When planning to take out income protection insurance, many individuals have trouble deciding which plan would suit their requirements the best. They are not able to decide the amount that their household needs for functioning stably and for how long will they need this amount.
Here, we are going to take you through the maximum amount that your income protection will pay out and how various types of income protection policies work.
Short-term Income Protection Insurance
When you take out a short-term income protection policy, it usually pays out for the coming year or two, depending upon the contract. This payout starts after the end of the deferred period and lasts till the term of your policy ends.
The amount paid out can vary from 65% of your pre-tax income to 70% of your gross earnings. Though 70% cover is rare, it is certainly beneficial for those individuals who have just started a family.
Long-term Income Protection Insurance
When you are looking for long-term cover that will payout income protection for a lifetime or until you retire, you can expect the maximum cover of 65% of your annual income. However, this maximum cover is pretty rare and most common option here is 55% of the gross earnings.
So, to be on the safer side and you can opt for insurers who are offering 50-55% cover on your pre-tax salary. This will ensure that you will receive competitive premium pricing. Plus, there is always a possibility of receiving extra cover if you are willing to pay a higher premium.
Business Income Protection
If you are self-employed and own a limited company, you can take out income protection insurance for a cover of as much as 80% of your annual income. This is a company owned plan, which is also paid for by the company. So, any liabilities and claims arising against the company have to be paid for through the proceeds of this policy.
Do you really need Maximum Income Protection Cover?
The cover you receive from the insurance company is directly proportional to the premium you are expected to pay, i.e., the higher the cover, the more premium they will charge from you. Therefore, the insurance companies make you think that you will require maximum cover.
However, you only need to cover your necessary expenses like groceries, utility bills, insurance premiums, mortgage installments, tuition fees, etc. through your income protection. So, if your expenses amount to 2,000 Euros every month, there is no use paying premium for a cover of 3,000 Euros. This will only over-burden your current financial obligations.
Cost of Income Protection
Like other insurance policies, the cost of income protection is the premium you are required to pay on a scheduled basis. The regular payment of premium ensures that you will receive the policy benefits when you qualify for them. For deciding the premium of the policy, the insurance company takes your age, health, lifestyle, cover, deferred period, and duration of cover into account.
The more favourable the contract is for the insurance company, the lower will be the premium they charge. For instance, if the deferred period is of 12 months, the insurance company will charge you less because there are cases when the insured individuals recover within that period and the need for payouts does not even arise.
Even if you are regular with the premium payments in the beginning, you should maintain the streak as you start receiving the payouts too. This is because if you discontinue to pay the premium, your policy might end, requiring your to renew it.
While renewing the income protection policy is not a lot of hassle, the premiums charged after receiving the payouts once might increase. Therefore, the budget that you prepare for the amount of cover you require should cover your insurance premiums as well.

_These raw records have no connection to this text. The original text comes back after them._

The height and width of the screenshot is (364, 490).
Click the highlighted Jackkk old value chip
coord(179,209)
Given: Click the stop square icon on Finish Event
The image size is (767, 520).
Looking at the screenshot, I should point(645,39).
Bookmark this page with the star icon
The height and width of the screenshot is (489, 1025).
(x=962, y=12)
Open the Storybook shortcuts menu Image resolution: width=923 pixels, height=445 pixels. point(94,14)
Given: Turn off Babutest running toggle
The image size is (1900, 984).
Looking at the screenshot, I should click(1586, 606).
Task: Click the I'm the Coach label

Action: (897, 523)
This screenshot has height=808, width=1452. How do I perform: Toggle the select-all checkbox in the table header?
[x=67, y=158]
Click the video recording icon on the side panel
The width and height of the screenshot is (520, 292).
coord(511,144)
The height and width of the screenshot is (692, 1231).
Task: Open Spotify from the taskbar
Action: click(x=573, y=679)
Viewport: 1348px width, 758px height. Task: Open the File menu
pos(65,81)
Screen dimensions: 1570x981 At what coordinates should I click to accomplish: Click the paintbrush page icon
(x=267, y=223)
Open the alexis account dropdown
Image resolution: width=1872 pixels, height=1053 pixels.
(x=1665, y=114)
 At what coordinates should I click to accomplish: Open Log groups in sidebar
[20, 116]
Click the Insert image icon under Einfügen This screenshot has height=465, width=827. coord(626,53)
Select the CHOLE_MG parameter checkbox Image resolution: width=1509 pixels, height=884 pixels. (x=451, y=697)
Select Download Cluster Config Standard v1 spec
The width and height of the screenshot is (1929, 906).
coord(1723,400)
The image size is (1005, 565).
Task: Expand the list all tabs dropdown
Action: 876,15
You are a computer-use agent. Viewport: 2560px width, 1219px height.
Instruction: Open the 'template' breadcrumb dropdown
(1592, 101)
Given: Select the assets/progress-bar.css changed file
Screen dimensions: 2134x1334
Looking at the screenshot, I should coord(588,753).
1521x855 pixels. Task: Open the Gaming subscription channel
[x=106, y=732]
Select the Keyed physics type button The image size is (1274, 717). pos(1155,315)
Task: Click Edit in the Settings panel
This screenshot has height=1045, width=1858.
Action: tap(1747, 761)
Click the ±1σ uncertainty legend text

When Do You Need Income Protection?
If you are a salaried employee, self-employed, or a freelancer, you should have an income protection plan in place to meet with future contingencies leading to inability to work. Then again, if you think that it is an added financial burden on your current income, check if:
- Your employer’s benefits already cover you against inability to work or provide income protection on their end. This will ensure that the organisation you are working with helps you cover the expenses while you are out of work and you don’t have to pay for it explicitly.
- You have a health insurance cover or insurance against mortgage that will provide for your expenses in case of loss of income.
- You have enough savings to last you the term when you are not able to work. However, it is not recommended to rely on savings for expenses that can be covered by insurance because savings can be used for other expenses which cannot be paid for through any other medium. And, if your illness goes out of control and insurance is no longer able to cover it, you will need your savings.
Will Income Protection Cover you in all Circumstances?
A number of individuals are sceptical about taking out income protection insurance policies, and rightly so. This is because there are certain clauses in income protection plan that unfold once you have made up your mind. Then you feel betrayed by the insurance company. Here’s exclusion and terms which you need to know beforehand.
- Critical illnesses running in the family heredity are not covered by the insurance company. They do a family health history check before drafting the agreement for the same.
- Pre-existing illnesses are seldom covered by the insurance policy. Even if they are, the insurer will charge you a handsome premium for the same.
- The policy will only cover you when you are not able to work and make an income at all. If you do have other sources of generating a respectable income, the payout is not passed.
- If you were fired and that leaves you unemployed the income protection is not liable to cover your expenses.
The Bottom Line
There you have it! The income protection policies are meant for critical illnesses and injuries that you encounter after taking out the policy. And they can cover up to 65% of your annual income if you are regular with your premiums.